[英]How to merge multiple dataframes with different column names
I have a two data frame, say 'df1' and 'df2'. 我有两个数据框,分别是“ df1”和“ df2”。 df1 has the following column: df1包含以下列:
Date
and df2 has the following columns: df2包含以下列:
Date.1, USD.Price, Date.2, EUR.Price, Date.3, JPY.Price, Date.4, INR.Price
where Date, Date.1, Date.2, Date.3, Date.4 ... is in date format. 其中Date,Date.1,Date.2,Date.3,Date.4 ...为日期格式。

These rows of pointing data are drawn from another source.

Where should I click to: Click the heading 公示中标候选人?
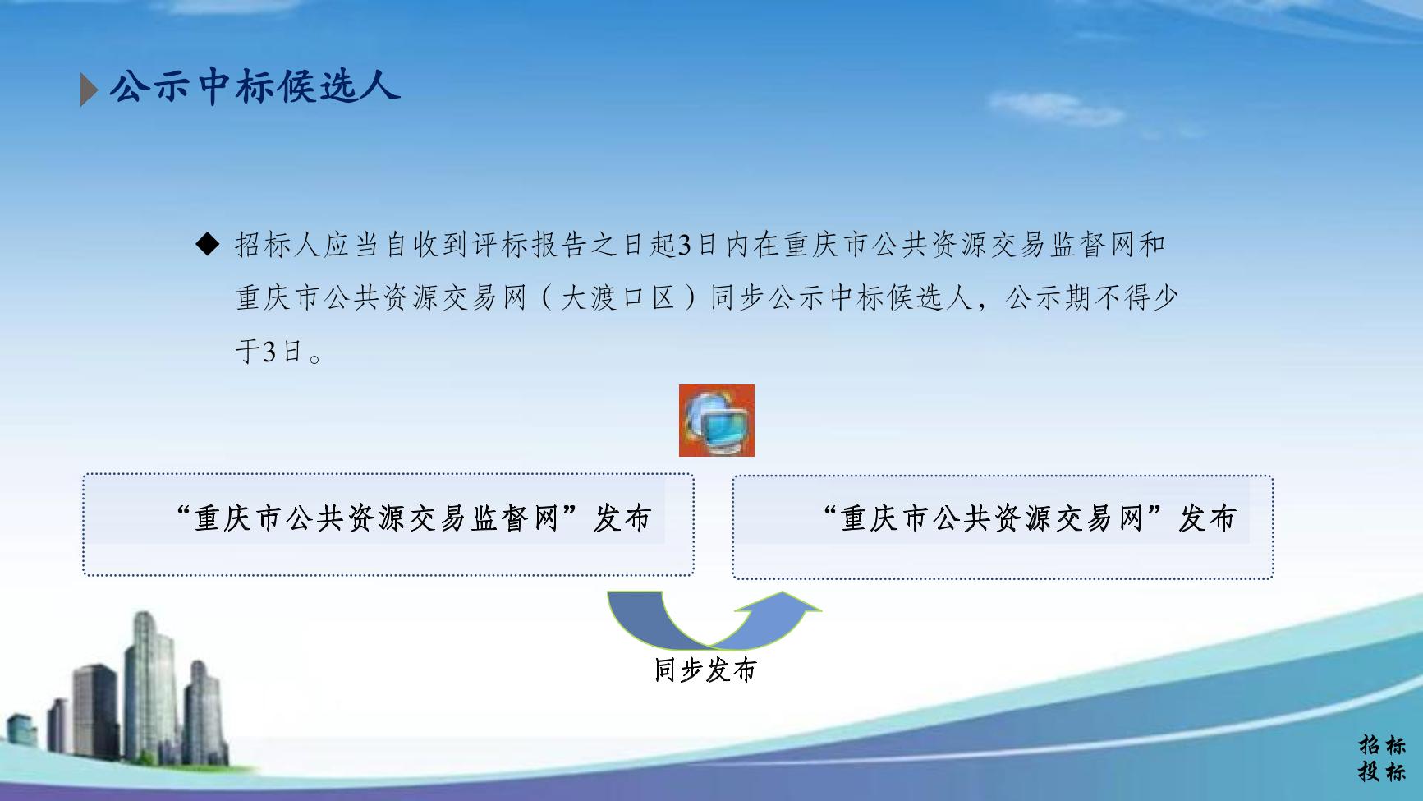(x=255, y=86)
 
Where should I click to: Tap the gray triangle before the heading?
(x=89, y=90)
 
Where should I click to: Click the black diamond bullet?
(x=209, y=244)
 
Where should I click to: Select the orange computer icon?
(x=716, y=421)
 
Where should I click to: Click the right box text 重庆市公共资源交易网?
(x=992, y=518)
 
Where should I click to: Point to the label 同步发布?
(x=705, y=670)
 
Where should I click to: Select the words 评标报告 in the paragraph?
(x=530, y=244)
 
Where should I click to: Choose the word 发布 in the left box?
(x=622, y=518)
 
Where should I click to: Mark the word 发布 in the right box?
(x=1207, y=518)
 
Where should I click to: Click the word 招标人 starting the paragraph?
(x=278, y=244)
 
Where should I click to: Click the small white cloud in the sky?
(x=1055, y=108)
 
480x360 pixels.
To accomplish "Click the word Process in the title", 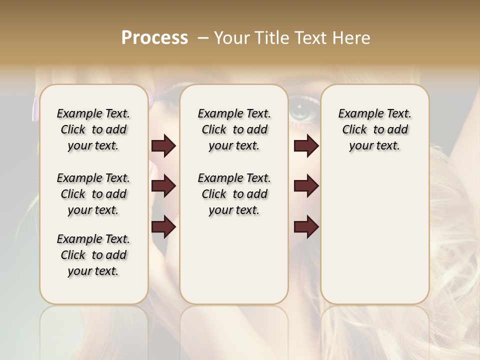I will point(154,38).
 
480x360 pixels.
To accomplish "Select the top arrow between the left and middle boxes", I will point(164,146).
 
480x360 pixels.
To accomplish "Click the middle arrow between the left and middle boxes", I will point(164,186).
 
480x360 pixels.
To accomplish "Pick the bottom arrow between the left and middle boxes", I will point(164,227).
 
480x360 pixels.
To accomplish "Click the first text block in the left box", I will point(94,130).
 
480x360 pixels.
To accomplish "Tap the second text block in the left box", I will point(94,194).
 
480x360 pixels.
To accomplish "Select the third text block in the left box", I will point(94,255).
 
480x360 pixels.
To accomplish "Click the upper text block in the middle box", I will point(234,130).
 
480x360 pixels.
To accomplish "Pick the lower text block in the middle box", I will point(234,194).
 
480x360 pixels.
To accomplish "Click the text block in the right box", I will point(374,130).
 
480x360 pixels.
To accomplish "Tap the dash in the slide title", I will point(203,38).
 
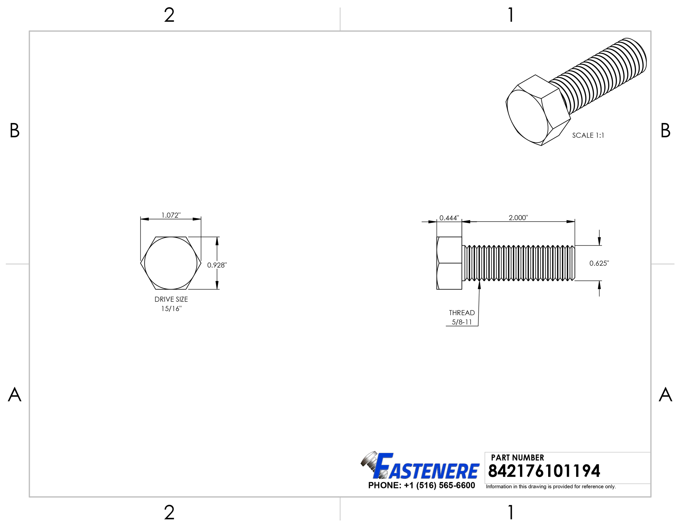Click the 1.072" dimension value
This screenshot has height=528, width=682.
click(171, 215)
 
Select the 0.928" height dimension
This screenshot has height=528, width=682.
click(217, 265)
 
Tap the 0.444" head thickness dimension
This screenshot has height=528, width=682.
click(449, 218)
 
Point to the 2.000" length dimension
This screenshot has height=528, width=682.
click(518, 218)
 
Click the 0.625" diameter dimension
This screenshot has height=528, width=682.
click(599, 263)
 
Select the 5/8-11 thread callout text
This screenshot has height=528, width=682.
click(462, 322)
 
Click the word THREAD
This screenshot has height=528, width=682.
click(462, 313)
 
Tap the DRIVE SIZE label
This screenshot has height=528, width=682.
click(171, 299)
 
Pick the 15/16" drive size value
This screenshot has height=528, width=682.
click(171, 309)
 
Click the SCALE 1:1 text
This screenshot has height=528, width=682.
click(588, 135)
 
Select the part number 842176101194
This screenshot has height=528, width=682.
click(544, 471)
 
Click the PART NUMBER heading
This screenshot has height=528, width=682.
click(517, 458)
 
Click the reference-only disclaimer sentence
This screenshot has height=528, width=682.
click(551, 486)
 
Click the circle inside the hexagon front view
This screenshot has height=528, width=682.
click(171, 263)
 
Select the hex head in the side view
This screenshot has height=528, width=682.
click(449, 263)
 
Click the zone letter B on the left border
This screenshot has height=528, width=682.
click(15, 130)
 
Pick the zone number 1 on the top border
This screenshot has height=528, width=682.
click(511, 15)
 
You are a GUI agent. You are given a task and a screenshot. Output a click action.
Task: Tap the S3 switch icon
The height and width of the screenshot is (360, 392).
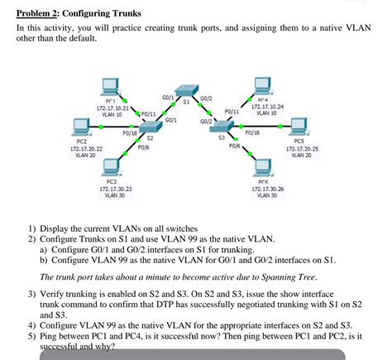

Now I want to merge Date.1, USD.Price with df1 based on df1$Date and df2$Date.2 as: 现在我想将基于df1 $ Date和df2 $ Date.2的Date.1,USD.Price与df1合并为:
df3 = merge(df1, df2[,1:2], by.x = "Date", by.y = "Date.1", all = TRUE)
Then, 然后,
df4 = merge(df3, df2[,3:4], by.x = "Date", by.y = "Date.2", all = TRUE)
Then again, 再说一次
df5 = merge(df4, df2[,5:6], by.x = "Date", by.y = "Date.3", all = TRUE)
Furthermore, 此外,
df6 = merge(df5, df2[,7:8], by.x = "Date", by.y = "Date.4", all = TRUE)
and so on for all 1000 such columns. 以此类推,对于所有1000个此类列。
For example, lets say, I have a following dataframe: 例如,假设我有一个以下数据框:
df1: df1:
Date
2009-10-13
2009-10-14
2009-10-16
2009-10-18
2009-10-19
2009-10-20
2009-10-21
2009-10-22
and df2: 和df2:
Date.1 USD.Price Date.2 EUR.Price Date.3 JPY.Price Date.4 INR.Price
2009-10-13 21.6 NA NA NA NA NA NA
2009-10-14 21.9 2009-10-14 78.2 NA NA NA NA
2009-10-16 22.0 2009-10-16 78.5 NA NA 2009-10-16 12.2
NA NA 2009-10-18 78.9 2009-10-18 32.1 2009-10-18 12.4
NA NA NA NA 2009-10-19 32.6 2009-10-19 12.2
Then the output needs to be: 然后输出需要是:
Date USD.Price EUR.Price JPY.Price INR.Price
2009-10-13 21.6 NA NA NA
2009-10-14 21.9 78.2 NA NA
2009-10-16 22.0 78.5 NA NA
2009-10-18 NA 78.9 32.1 12.4
2009-10-19 NA NA 32.6 12.2
I have got some reference: How can I merge multiple dataframes with the same column names? 我有一些参考: 如何合并具有相同列名的多个数据框?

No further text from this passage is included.